Energy survey shares insight on drilling, market outlook

By Staff | April 15, 2019

A first quarter energy survey completed by the Federal Reserve Bank of Kansas City shows that while energy related activity in Colorado, Wyoming, Oklahoma and the northern half of New Mexico was flat at the end of 2018, the energy landscape looks different this year.

Better commodity prices are the main driver, coupled with a fairly balanced global supply and demand market, according to the team at the Tenth Federal District Reserve.

The surveyors provided a summary of the special questions asked to drillers, operators, service firms and others related to the energy sector.

Summary: This quarter firms were asked what oil and natural gas prices were needed for drilling to be profitable on average across the fields in which they are active (in alternate quarters they are asked what price they need for a substantial increase in drilling).
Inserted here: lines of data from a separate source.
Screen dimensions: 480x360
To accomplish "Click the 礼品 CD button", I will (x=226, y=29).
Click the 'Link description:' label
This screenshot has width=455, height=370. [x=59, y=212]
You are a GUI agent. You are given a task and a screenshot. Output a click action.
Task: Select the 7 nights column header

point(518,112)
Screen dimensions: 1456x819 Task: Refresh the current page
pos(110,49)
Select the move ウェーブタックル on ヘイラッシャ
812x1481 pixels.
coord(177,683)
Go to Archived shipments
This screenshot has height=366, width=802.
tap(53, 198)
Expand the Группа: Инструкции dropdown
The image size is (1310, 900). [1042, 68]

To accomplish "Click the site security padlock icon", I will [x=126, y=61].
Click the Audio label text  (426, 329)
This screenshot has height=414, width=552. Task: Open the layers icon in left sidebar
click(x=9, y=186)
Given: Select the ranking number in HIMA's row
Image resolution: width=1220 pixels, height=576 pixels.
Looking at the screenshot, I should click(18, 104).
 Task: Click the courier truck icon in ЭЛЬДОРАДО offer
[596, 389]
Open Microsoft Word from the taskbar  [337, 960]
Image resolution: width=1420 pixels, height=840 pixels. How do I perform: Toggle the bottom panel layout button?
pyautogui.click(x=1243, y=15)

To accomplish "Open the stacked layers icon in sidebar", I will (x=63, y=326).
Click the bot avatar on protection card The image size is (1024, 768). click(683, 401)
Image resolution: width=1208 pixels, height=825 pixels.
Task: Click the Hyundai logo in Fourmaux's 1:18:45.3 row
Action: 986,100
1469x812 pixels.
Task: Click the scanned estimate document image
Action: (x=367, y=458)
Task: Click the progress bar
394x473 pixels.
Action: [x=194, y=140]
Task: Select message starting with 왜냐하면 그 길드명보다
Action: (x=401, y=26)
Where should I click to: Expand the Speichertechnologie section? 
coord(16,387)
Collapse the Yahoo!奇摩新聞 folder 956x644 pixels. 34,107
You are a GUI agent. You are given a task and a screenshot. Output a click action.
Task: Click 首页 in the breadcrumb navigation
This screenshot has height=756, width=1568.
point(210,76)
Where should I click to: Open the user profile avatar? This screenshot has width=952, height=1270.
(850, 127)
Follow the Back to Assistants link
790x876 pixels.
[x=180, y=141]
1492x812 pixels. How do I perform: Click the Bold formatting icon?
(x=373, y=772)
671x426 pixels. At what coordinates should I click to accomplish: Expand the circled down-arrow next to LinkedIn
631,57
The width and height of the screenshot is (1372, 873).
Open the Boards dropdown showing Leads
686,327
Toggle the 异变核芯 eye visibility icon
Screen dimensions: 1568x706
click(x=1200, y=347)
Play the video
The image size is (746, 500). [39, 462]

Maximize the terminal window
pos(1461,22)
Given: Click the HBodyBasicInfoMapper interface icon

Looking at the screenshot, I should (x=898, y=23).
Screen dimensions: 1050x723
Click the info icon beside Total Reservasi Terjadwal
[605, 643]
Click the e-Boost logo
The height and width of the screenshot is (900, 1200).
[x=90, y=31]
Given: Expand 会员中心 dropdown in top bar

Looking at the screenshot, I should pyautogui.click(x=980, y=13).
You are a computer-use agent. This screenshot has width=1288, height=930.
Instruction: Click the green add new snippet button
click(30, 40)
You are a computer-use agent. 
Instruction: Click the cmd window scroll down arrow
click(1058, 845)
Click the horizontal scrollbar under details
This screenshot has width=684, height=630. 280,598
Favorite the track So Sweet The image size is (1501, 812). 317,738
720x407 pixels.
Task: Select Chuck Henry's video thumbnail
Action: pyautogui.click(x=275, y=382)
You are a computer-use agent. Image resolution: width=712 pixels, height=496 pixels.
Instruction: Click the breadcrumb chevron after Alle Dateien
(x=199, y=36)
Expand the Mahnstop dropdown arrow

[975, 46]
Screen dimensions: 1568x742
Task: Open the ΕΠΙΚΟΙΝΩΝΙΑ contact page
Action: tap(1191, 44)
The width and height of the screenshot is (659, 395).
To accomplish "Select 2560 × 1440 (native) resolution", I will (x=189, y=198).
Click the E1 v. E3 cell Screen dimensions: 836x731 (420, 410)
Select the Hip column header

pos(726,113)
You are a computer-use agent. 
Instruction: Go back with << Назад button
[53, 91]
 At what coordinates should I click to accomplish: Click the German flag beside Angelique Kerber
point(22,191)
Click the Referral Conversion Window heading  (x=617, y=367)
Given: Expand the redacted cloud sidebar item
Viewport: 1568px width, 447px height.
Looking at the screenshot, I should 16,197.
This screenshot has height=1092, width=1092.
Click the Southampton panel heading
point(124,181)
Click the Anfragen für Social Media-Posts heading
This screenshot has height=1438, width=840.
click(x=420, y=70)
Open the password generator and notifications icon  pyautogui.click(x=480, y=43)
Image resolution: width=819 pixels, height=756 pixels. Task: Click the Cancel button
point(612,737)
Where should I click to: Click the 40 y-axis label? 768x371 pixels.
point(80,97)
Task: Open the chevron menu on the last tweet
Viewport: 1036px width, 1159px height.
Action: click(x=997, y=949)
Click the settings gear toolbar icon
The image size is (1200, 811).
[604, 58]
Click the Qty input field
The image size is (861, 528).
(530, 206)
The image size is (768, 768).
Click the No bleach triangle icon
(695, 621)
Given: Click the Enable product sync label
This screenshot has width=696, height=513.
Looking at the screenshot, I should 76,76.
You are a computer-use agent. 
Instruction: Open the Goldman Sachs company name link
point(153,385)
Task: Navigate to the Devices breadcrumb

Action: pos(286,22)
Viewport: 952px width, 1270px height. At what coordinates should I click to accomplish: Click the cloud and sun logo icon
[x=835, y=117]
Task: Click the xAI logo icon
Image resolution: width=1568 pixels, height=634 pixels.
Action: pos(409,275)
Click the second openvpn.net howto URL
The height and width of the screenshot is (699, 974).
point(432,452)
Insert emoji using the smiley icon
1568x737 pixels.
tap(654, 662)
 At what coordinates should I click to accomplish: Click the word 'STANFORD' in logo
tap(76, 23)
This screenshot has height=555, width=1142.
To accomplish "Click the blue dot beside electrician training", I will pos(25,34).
The average oil price needed was $52 per barrel, with a range of $30 to $85. This average was down slightly from $55 in the third quarter of 2018, but matched the price reported in the first quarter of 2018. The average natural gas price needed was $3.02 per million Btu, with responses ranging from $1.50 to $5.00. Firms were again asked what they expected oil and natural gas prices to be in six months, one year, two years, and five years. Expected oil prices increased since the last quarter and were above the average price needed to be profitable. The average expected WTI prices were $60, $61, $65, and $72 per barrel, respectively. However, natural gas price expectations decreased. The average expected Henry Hub natural gas prices were $2.85, $2.91, $3.05, and $3.18 per million Btu, respectively. Firms were also asked about their expectations for access to pipeline capacity in the next 6 to 12 months. More than 62 percent of energy contacts expect pipeline capacity to increase either significantly or slightly in the next year. Less than 12 percent of firms expect pipeline capacity to decrease. Finally, respondents were asked about drilled but uncompleted (DUC) wells. Around 20 percent of firms indicated their number of DUC wells had increased compared to a year ago, while only around 8 percent expect their number of DUC wells to increase in the next 6 to 12 months.

In addition to the summary of survey answers, the new Q1 energy report also included several selected comments, including the following (all source names were not included).

“We are focusing on what we control, shoring up and improving our equipment, hoping that translates towards better efficiency, and doing so from cash flow and without taking on debt. Regardless of energy prices over the next 6 months, we want to reduce debt and be better positioned to ride out another downturn in pricing should that occur.”

“The market seems to have found a healthy supply and demand balance. That balance is being driven by oil supply being reduced from OPEC and demand remaining stable in spite of economic growth concerns.”

“There is little lag between increased commodity prices and the ability to ramp up oil production, leading to more production and lower prices. It seems the market is able to reach supply-demand equilibrium (barring one-off geo-political events) much more quickly. Drilling and completion technology has led, again, to rapid production. Companies can simply move more quickly on shale plays with greater success.”

“Commodity prices are the key determinant in any activity (capital expenditure changes). Most likely no change if prices are higher, and significantly lower prices would create a reduction in activity.”